Hoare wrote and directed his début feature film, Having You,  which was premièred in May 2013 on Sky Movies.

Early life and education 
Born Simon Patrick Douro Hoare, he is the son of the late Timothy James Douro Hoare and his former wife "Linda" Kinvara Cayzer, the granddaughter of Herbert Cayzer, 1st Baron Rotherwick. Hoare was educated at Eton College, and then read Philosophy and Psychology at the University of Edinburgh, where he performed in a number of plays at the student theatre.

Acting career 
Hoare went on to perform on stage, including productions at the Chichester Theatre, Shakespeare's Globe and The Theatre Royal Haymarket, for a 6-month run of Breakfast at Tiffany's directed by Sean Mathias.
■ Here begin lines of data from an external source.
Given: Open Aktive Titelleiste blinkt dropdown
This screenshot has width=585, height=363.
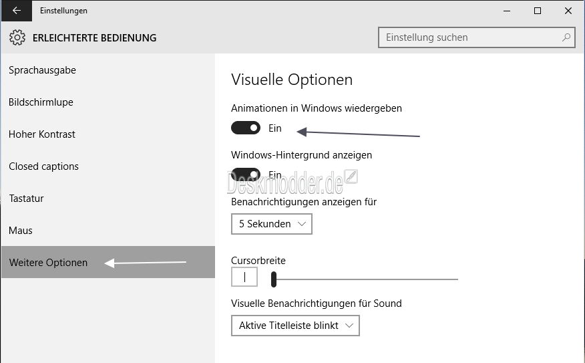Looking at the screenshot, I should [x=295, y=326].
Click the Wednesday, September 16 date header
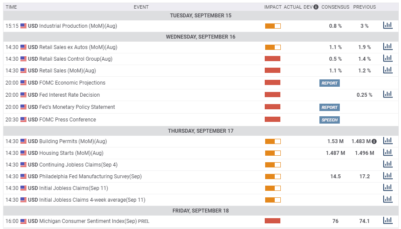 [x=201, y=37]

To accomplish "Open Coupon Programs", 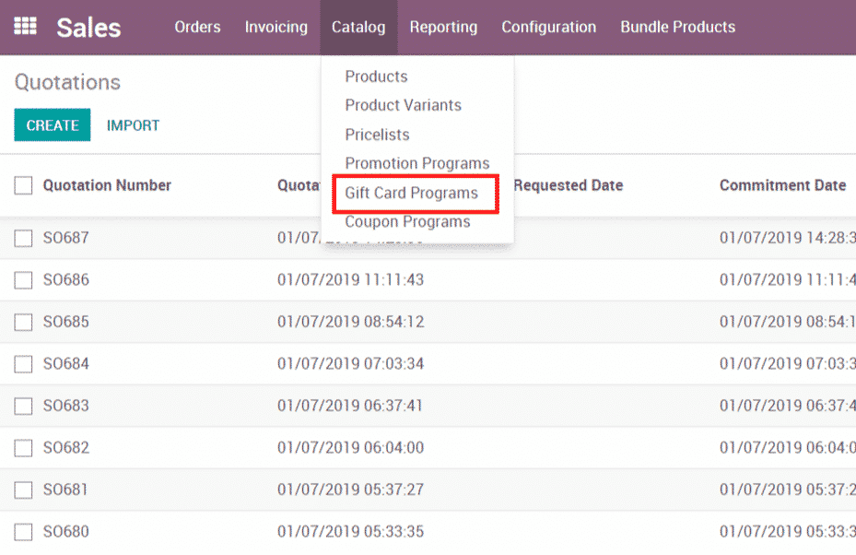I will (407, 222).
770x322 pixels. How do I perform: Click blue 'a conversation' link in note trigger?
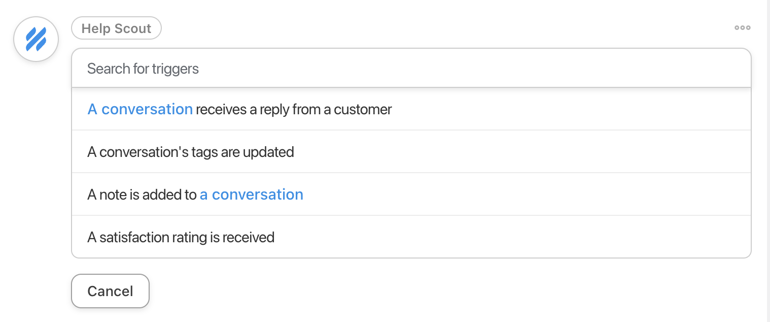coord(252,195)
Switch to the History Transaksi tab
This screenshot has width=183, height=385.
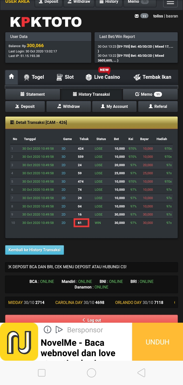pyautogui.click(x=92, y=94)
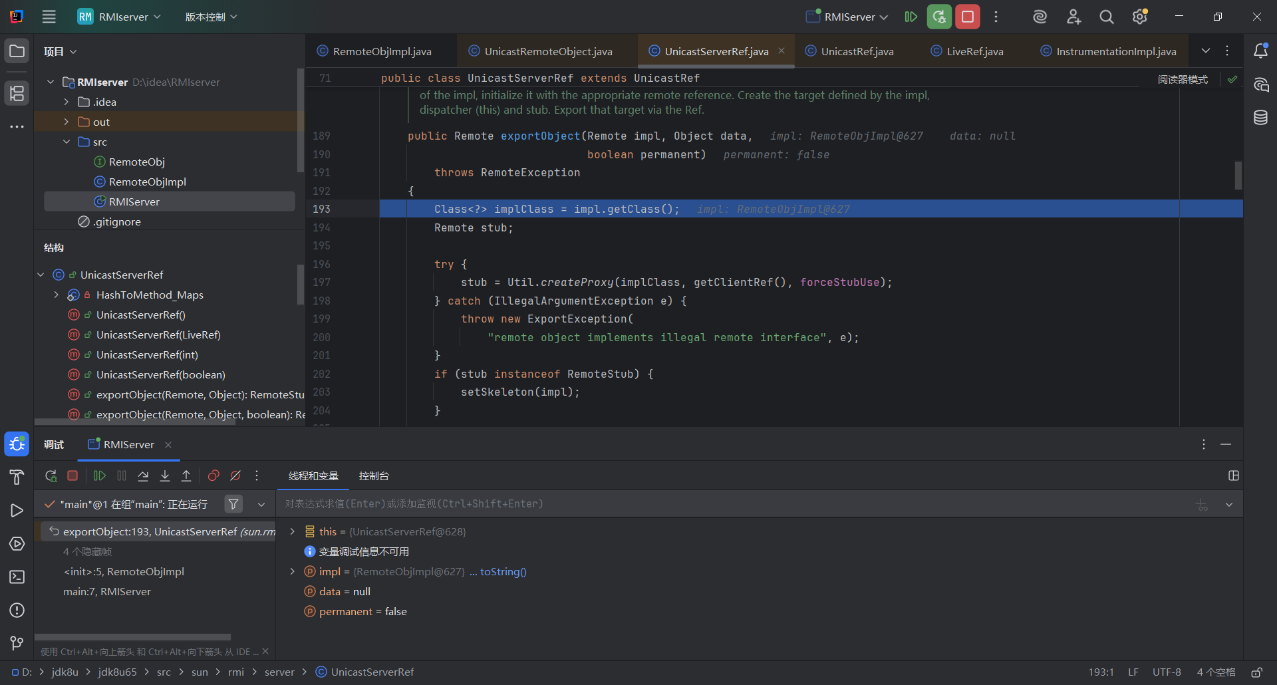Toggle the thread frames filter button

tap(233, 504)
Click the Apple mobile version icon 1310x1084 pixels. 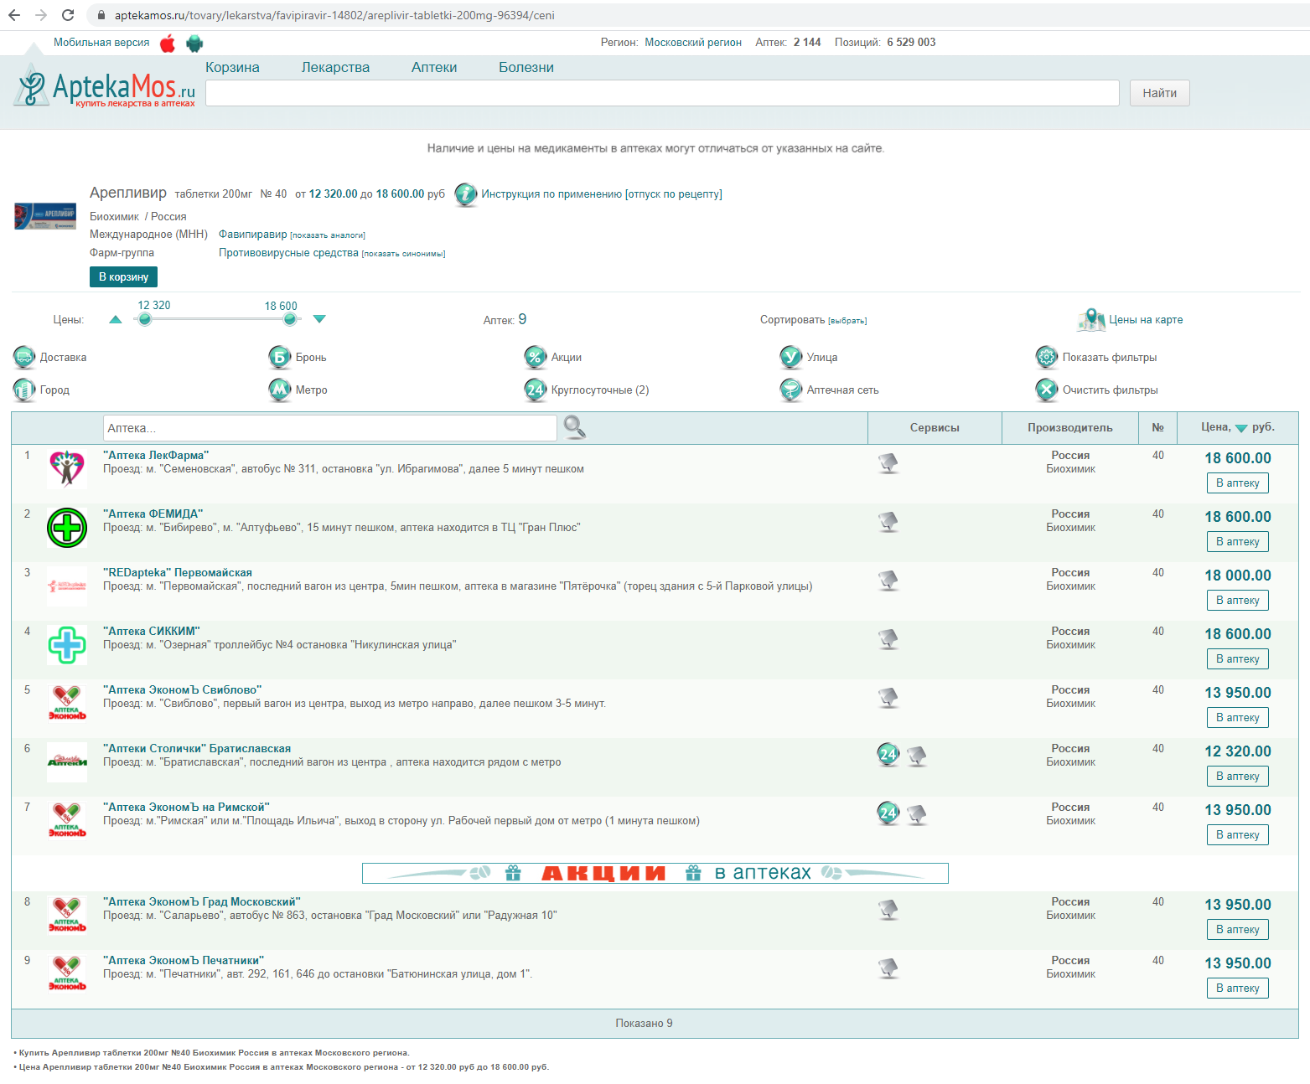[x=168, y=44]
Alongside his theatrical and TV appearances, including Eastenders and Doctors, Hoare appeared in films; with Nicole Kidman in The Golden Compass and Samuel L. Jackson in Captain America.

After his role in Bert & Dickie in 2012, Hoare guest-starred in BBC1's Father Brown and in Stephen Poliakoff's BBC2 drama Dancing on the Edge, as well as a comedy lead in Blandings for BBC1, based on the celebrated stories of P.G. Wodehouse; also starring Jennifer Saunders, Timothy Spall, David Walliams and Paloma Faith.

Hoare played the role of production assistant Douglas Camfield in the BBC drama An Adventure in Space and Time to celebrate the 50th Anniversary of Doctor Who.

As director and writer 
Hoare has directed a number of music videos and two short films; Training Day which was accepted into several major festivals including the Rushes Soho Shorts Festival and the Encounters International Film Festival; and more recently, Babysitting starring Romola Garai, Dan Stevens and Imogen Stubbs.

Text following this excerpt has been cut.